Publié le 12 mai 2023 à 18h32, mis à jour le 15 mai 2023 à 11h19
JT Perso

Source : JT 20h WE

La sécheresse historique en Espagne a remis au goût du jour la thèse d'avions anti-pluie.
Cette rumeur n'est pas la seule à refaire surface à l'heure où la sécheresse touche l'Europe.
Retour sur ces théories abondamment relayées dans les sphères climato-sceptiques.

La vague de sécheresse s'accompagne d'une déferlante de théories pour l'expliquer. Non-contents des preuves scientifiques qui lient le manque d'eau au réchauffement climatique, les internautes multiplient les thèses pour justifier ce phénomène qui touche actuellement le pourtour méditerranéen. Des avions qui arrêteraient la pluie à la pénurie orchestrée en passant pas des barrages détruits, on fait le point sur les théories des climato-sceptiques.

Des avions anti-pluie et des barrages détruits

C'est un député espagnol qui a mis cette problématique sur le devant de la scène. Le 1er mai, l'élu Pablo Cambronero a interrogé son gouvernement à propos d'une prétendue "manipulation de la météo" par les avions.
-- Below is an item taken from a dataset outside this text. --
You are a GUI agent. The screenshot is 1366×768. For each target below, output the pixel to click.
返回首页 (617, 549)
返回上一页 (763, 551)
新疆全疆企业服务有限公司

Selon lui, la sécheresse historique qui touche le "potager de l'Europe" serait liée aux "chemtrails", ces traînées blanches laissées par les avions sur leur passage. Il estime qu'il ne s'agirait pas de simples traces de condensations, mais d'un épandage de produits chimiques pour supprimer les nuages. Une question sans aucune validité scientifique, chimique ou logistique, comme nous vous l'expliquions ici, mais qui fait ressurgir cette vieille théorie des "chemtrails". Relayée depuis les années 90, elle n'a cessé de s'adapter en fonction de l'actualité. À ses débuts, elle a été la prétendue preuve que l'armée essaye d'empoisonner la population. Les défenseurs des "chemtrails" ont ensuite affirmé qu'ils permettaient de "réguler la population", avant d'assurer en 2022 qu'il s'agit de "poussières intelligentes qui activent le Covid-19".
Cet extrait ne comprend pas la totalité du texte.